TO DO:
Return each line of the listing that has the word "computer" in it.

TASK INPUT:
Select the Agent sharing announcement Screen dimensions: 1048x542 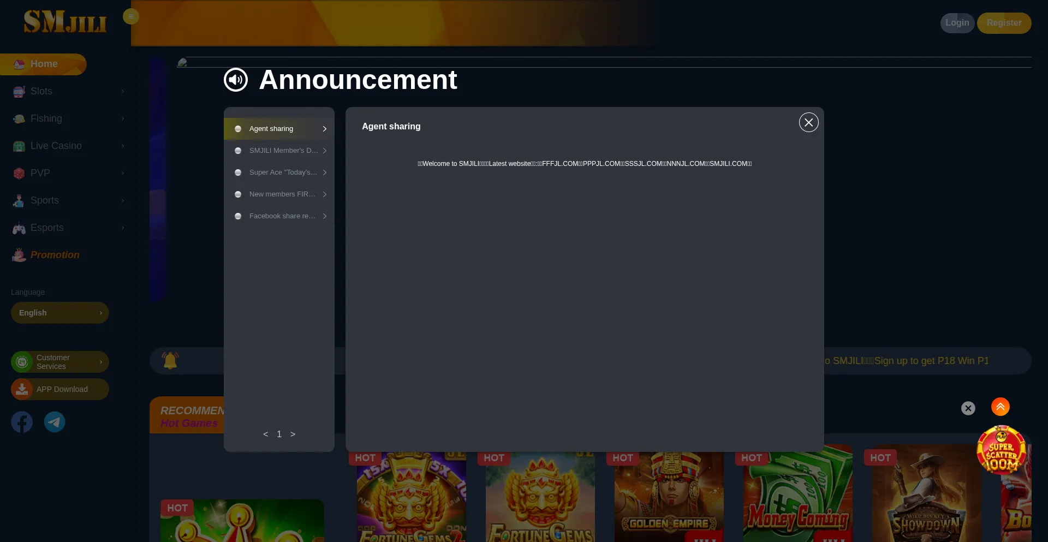coord(279,129)
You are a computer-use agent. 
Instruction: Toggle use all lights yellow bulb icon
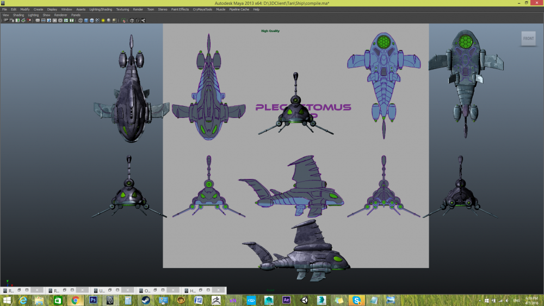(x=103, y=21)
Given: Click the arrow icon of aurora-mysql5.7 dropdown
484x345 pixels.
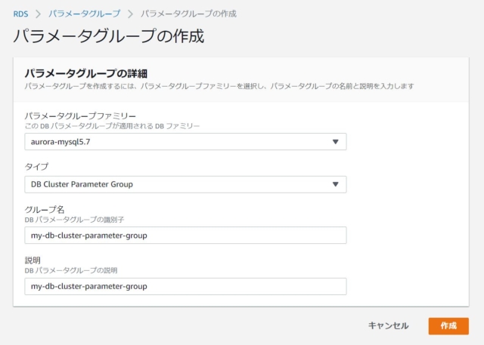Looking at the screenshot, I should point(336,142).
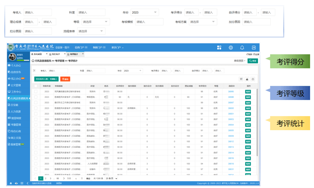This screenshot has width=314, height=188.
Task: Click the print icon above the table
Action: pyautogui.click(x=247, y=79)
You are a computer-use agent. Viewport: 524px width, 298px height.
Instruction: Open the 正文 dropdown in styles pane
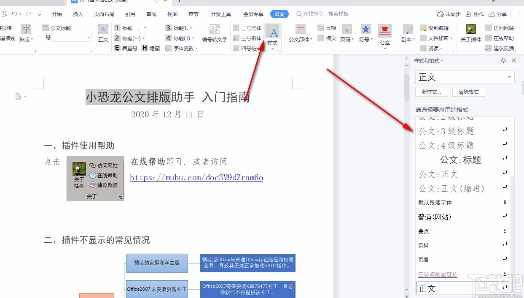pos(509,77)
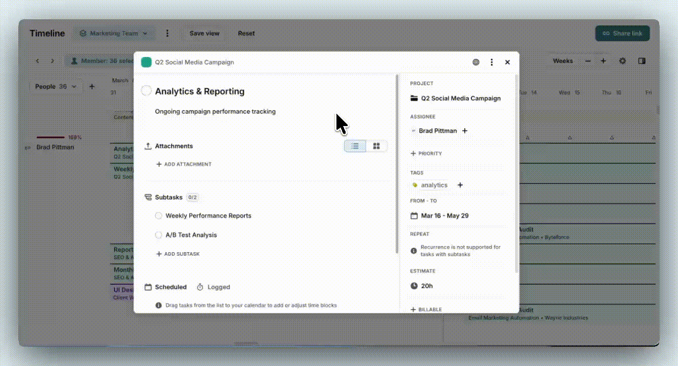Image resolution: width=678 pixels, height=366 pixels.
Task: Toggle the side panel layout icon
Action: tap(642, 61)
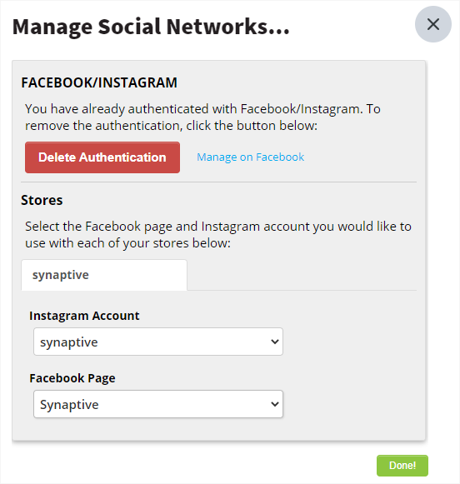Viewport: 460px width, 484px height.
Task: Click the Manage Social Networks title text
Action: [x=151, y=27]
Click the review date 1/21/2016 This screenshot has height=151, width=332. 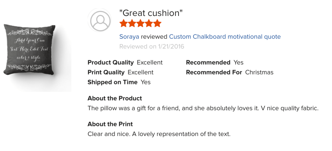pos(152,47)
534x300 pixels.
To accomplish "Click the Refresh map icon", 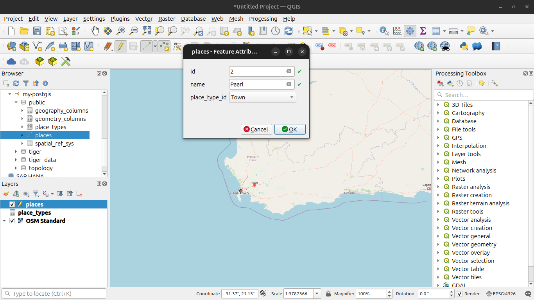I will tap(289, 31).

EXERCISE RESULT:
You are a computer-use agent. 
You are a computer-use agent. Viewport: 524px width, 298px height.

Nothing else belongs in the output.